OK Jimi, Blister and all you other car-booters, here's another one, following on from that OM10 thread earlier...
Give old SLR camera lenses a new lease of life, as magnifying glasses:
Simply turn the lens round so you're looking through the front towards the back (as if you were looking into the camera body). Open up the iris, and voila! You have a really high quality "magnifying glass."
50mm or thereabouts is about the best compromise for magnification versus focal distance - wider-angle lenses give more magnification, but the object needs to be closer, and the lens physically gets in the way. 135mm etc. are too long a focus to be useful (I can only hold something at arm's length, max!).

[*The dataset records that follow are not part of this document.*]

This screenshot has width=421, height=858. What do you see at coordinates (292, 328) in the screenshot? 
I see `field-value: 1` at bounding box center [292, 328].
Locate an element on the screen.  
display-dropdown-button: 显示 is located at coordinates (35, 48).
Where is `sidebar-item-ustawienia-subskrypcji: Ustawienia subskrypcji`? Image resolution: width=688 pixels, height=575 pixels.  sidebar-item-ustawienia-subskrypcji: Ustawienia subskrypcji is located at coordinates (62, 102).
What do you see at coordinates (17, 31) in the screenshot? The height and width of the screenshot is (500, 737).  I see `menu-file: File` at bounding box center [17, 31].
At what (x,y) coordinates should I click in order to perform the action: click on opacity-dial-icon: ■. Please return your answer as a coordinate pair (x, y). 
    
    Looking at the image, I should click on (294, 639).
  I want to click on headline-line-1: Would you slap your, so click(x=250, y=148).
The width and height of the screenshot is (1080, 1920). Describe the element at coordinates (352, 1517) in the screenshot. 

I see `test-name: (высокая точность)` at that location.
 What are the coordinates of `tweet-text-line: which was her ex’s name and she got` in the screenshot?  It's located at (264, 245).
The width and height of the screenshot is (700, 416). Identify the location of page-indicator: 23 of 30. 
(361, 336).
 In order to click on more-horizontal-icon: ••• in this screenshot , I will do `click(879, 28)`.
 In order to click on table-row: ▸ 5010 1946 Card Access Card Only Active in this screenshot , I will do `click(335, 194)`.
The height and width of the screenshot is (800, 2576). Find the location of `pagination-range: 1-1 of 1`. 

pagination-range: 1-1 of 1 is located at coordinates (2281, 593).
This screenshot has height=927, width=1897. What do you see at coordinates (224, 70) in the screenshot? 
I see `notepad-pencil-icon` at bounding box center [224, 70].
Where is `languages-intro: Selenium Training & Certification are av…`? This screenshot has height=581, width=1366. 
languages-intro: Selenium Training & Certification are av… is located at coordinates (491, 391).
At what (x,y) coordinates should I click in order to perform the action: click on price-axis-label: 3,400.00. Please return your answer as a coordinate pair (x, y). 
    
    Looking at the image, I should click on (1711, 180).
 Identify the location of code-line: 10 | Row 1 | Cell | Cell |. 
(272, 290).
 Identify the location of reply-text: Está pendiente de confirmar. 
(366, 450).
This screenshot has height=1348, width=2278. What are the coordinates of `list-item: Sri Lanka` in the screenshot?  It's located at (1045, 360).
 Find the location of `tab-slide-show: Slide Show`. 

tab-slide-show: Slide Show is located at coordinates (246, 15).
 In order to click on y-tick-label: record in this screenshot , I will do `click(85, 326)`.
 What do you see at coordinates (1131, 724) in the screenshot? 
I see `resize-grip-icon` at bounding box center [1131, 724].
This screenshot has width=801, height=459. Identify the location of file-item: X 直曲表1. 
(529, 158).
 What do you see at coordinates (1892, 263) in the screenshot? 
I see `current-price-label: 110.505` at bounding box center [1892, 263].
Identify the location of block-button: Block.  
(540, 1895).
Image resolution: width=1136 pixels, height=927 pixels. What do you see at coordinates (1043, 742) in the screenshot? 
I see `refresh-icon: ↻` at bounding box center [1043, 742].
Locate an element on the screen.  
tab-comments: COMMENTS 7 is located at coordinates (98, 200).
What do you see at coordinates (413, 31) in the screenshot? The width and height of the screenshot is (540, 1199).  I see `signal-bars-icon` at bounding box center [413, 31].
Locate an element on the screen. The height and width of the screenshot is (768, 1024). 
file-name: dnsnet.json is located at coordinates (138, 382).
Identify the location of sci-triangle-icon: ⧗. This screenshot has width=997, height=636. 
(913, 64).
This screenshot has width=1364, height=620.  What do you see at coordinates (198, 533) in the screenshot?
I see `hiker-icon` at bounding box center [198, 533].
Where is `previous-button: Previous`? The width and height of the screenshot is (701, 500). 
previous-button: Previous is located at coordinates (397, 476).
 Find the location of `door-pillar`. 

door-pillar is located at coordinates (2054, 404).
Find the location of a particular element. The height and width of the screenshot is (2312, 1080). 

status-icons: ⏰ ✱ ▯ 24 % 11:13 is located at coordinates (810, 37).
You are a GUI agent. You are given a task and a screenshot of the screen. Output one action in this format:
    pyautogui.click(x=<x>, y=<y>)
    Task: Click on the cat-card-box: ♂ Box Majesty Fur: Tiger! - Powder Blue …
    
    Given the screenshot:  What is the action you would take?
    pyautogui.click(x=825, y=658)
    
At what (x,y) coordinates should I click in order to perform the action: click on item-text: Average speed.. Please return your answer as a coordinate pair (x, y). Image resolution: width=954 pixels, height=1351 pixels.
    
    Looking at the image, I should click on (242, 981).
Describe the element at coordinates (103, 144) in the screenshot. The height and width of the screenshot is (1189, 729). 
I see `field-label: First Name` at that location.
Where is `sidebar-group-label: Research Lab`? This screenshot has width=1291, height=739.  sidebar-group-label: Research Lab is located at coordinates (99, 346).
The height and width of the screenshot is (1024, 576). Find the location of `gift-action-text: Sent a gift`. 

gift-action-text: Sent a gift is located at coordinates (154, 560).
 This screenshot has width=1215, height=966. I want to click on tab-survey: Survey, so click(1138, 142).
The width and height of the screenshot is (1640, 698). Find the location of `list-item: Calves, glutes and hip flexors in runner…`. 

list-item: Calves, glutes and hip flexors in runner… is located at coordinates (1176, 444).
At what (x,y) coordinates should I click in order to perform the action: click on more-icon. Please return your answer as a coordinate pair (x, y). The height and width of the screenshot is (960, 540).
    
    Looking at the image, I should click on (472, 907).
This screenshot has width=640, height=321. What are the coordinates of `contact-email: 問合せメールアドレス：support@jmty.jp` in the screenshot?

I use an old Pentax 50mm f1.8. A clear filter on the front stops it getting scratched, and I use its back lens cap as a stand on the bench to return it to, so it stays reasonably clean.
Camera lenses are perfect for looking at edges you're sharpening - you can see very fine scratches and burr easily - and for all sorts of similar jobs. Being usually made of aluminium or plastic, they don't attract filings (but it's still a good idea to keep the lens off the sharpening bench), and most are roughly cylindrical, so easily clamped.
Incidentally, it's the focal length that matters most, so you can also use the lenses from old darkroom enlargers. Although they're physically smaller, optically they're just as good as, if not better than, cheap camera lenses, but the image will be dimmer though.
Cheers, E.
PS: if (when) the filter gets cruddy, wash it with cheap liquid hand soap (the sort without 'moisturizer' in it), rinse under a warm tap, then dry with a clean well-washed hanky (not a new one). Leave it in a warm place for an hour or so, for the last bits of water in the threads, etc. to dry, and it's good as new. It's important to rinse all the soap off, but it works. I've been doing this for years and never damaged a filter yet (nor my glasses either).